The benchmark calculations over the k-point grid density to calculate the optical and transport properties of Al, GaAs, FeN, and BaAs2, where the black, brown, red, blue lines represent the k-point density of 100, 70, 50, 30 k-points per Å along each Cartesian direction.

Furthermore, we focus on the MAE of calculated spectrum at various k-point density ρk with respect to the finest density of 100 k-points per Å. Taking optical conductivity σαβ(ωρk) as an example, we define \(\,{\rm{MAE}}\,=\frac{1}{9{N}_{\omega }}{\sum }_{\alpha \beta }{\sum }_{{\omega }_{i}}| {\sigma }^{\alpha \beta }(\hslash {\omega }_{i},{\rho }_{{\bf{k}}})-{\sigma }^{\alpha \beta }(\hslash {\omega }_{i},100)| \), where Nω is the number of grid points in the photon frequency, and the factor of 9 is the number of components in the optical conductivity tensor. The MAEs of the calculated optical conductivity, electrical conductivity, and shift current of eight selected materials are shown in Fig. 7. The selected materials span both metals and non-metals, various crystal families, and different unit cell sizes, providing a broad representation of the materials in our dataset. As shown in Fig. 7, materials with smaller unit cell sizes, such as Al, require a finer k-point grid to obtain converged results, while for materials with more atoms in the unit cell, such as GeSe, AgO, and BaAs2, convergence can be reached at a coarser k-point grid, justifying our choice of k-point density above.

Fig. 7
figure 7

The benchmark results for the MAE of the calculated optical conductivity, electrical conductivity, and shift current at various k-point density.
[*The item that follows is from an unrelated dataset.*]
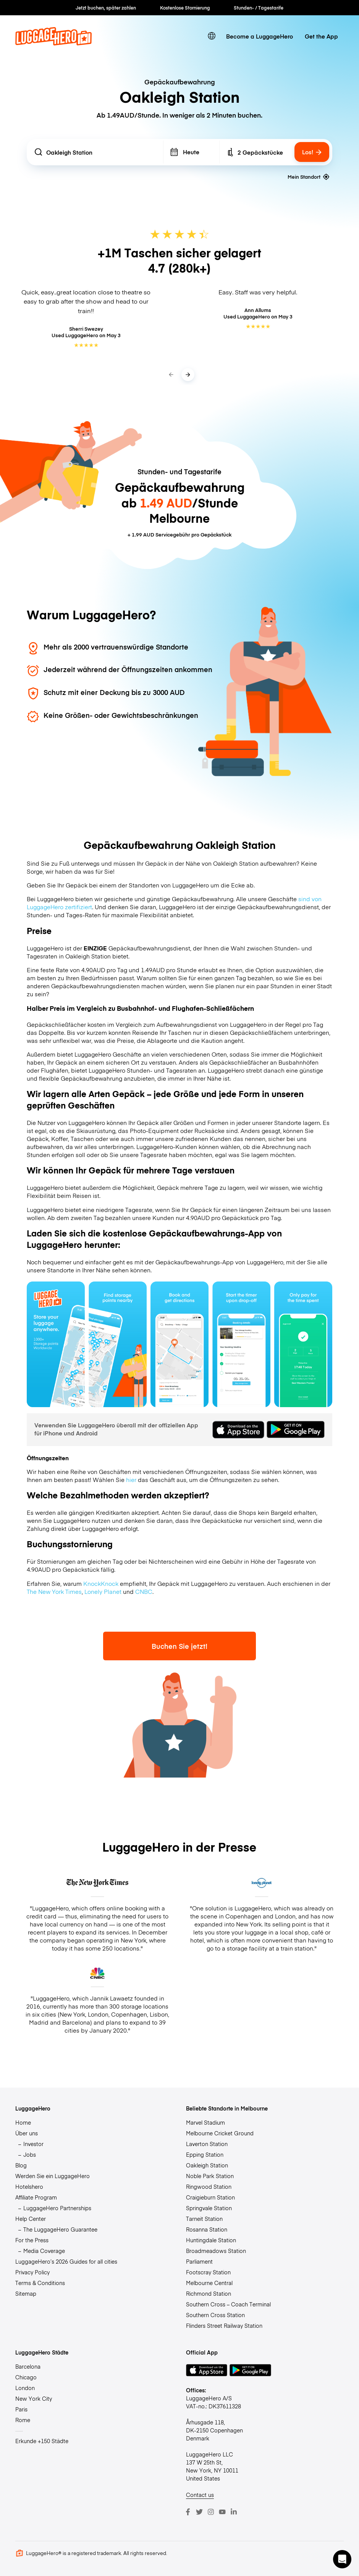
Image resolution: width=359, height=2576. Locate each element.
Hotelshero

Finally, we compare our calculated transport properties with previous datasets43. In Ref. 43, the transport properties were calculated through the BoltzTraP package69, which uses the same formalism to calculate the transport properties as the Wannier90 package63. In Fig. 8, we show the comparison of the calculated Seebeck coefficients at 300 K, and we observe overall agreement of the Seebeck coefficients between the two methods. However, Ref. 43 includes doping effects (n-doping for panel (a) and p-doping for panel (b)), whereas our dataset did not include this effect, which explains the deviations between the calculated data.

Fig. 8
figure 8

The comparison between the calculated Seebeck coefficient in this work68 and in Ref. 43, where n-doping (panel (a)) and p-doping (panel (b)) effects were included in Ref. 43, with the doping level of 10−18 carriers / cm3.

Usage Notes

The dataset in this work is the largest-to-date collection of systematically calculated optical and transport properties of materials using the Wannier function method. We are expanding the material space to multi-component and magnetic materials, and also using more advanced computational methods such as hybrid functions to correctly describe the electronic properties of materials. The user will be able to utilize the dataset to screen for functional materials with ideal optical and transport properties for experimental verification and machine learning model development.
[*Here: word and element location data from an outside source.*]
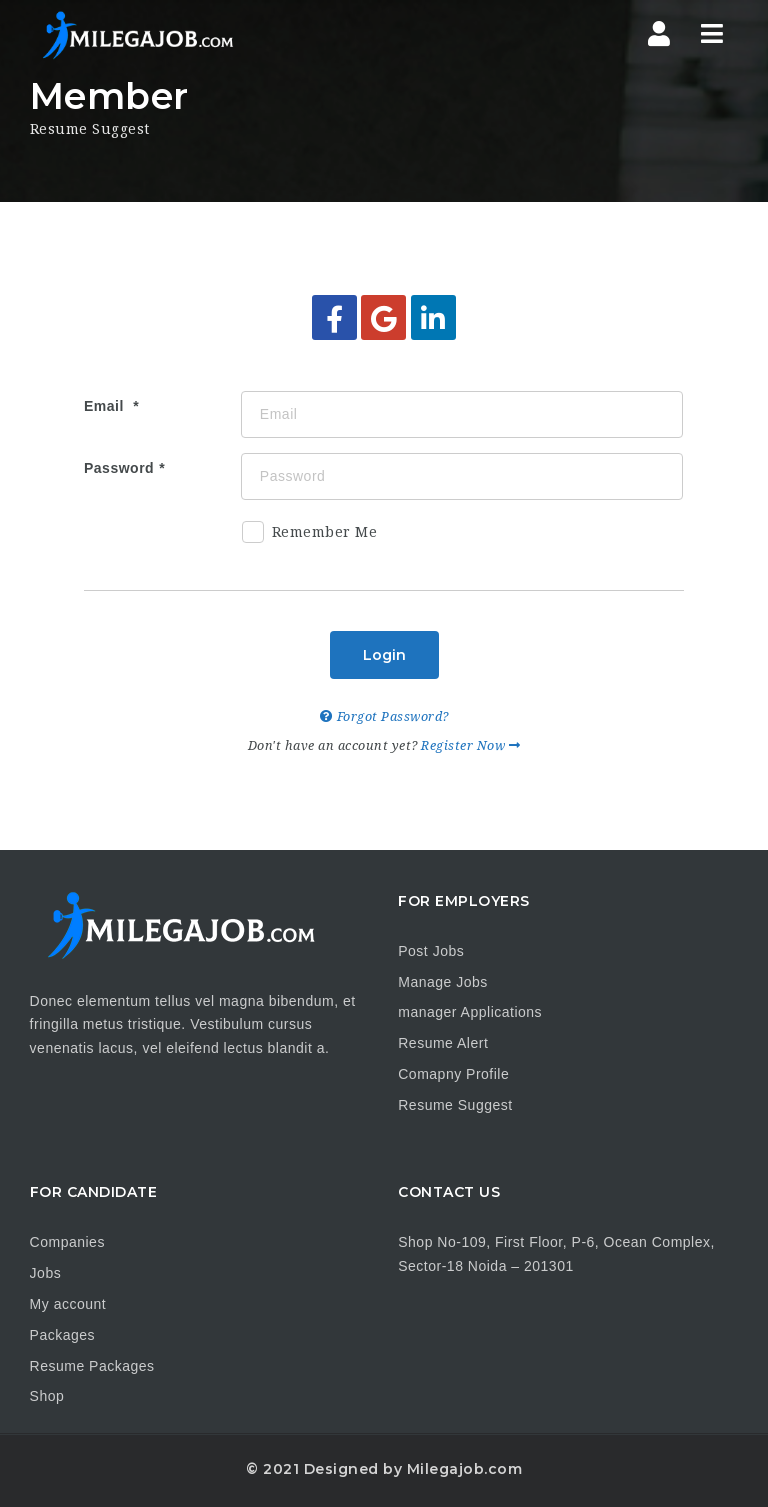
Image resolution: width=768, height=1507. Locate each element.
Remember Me (310, 535)
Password (119, 468)
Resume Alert (443, 1043)
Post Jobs (431, 951)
In this work, we adopted the constant relaxation time approximation and the relaxation time τ = 10 fs was assumed to be a constant scaling factor to all transport properties; the user can scale the transport properties by other values of relaxation time, obtained from experiments or from electron-phonon coupling theory61,62. Note that other work could report the electrical and thermal conductivity divided by the relaxation time43 (the Seebeck coefficient and the figure of merit do not depend on τ).

Besides, when calculating the figure of merit zT, we didn’t consider the lattice contribution to the thermal conductivity, so the reported figure of merit zT is in general overestimated. Especially, for non-metals, the calculated electrical conductivity and thermal conductivity (only electron contributions) are in general small, which could lead to errors in the calculated figure of merit. We expect that after including the lattice contribution to the thermal conductivity, the figure of merit of non-metals will decrease significantly.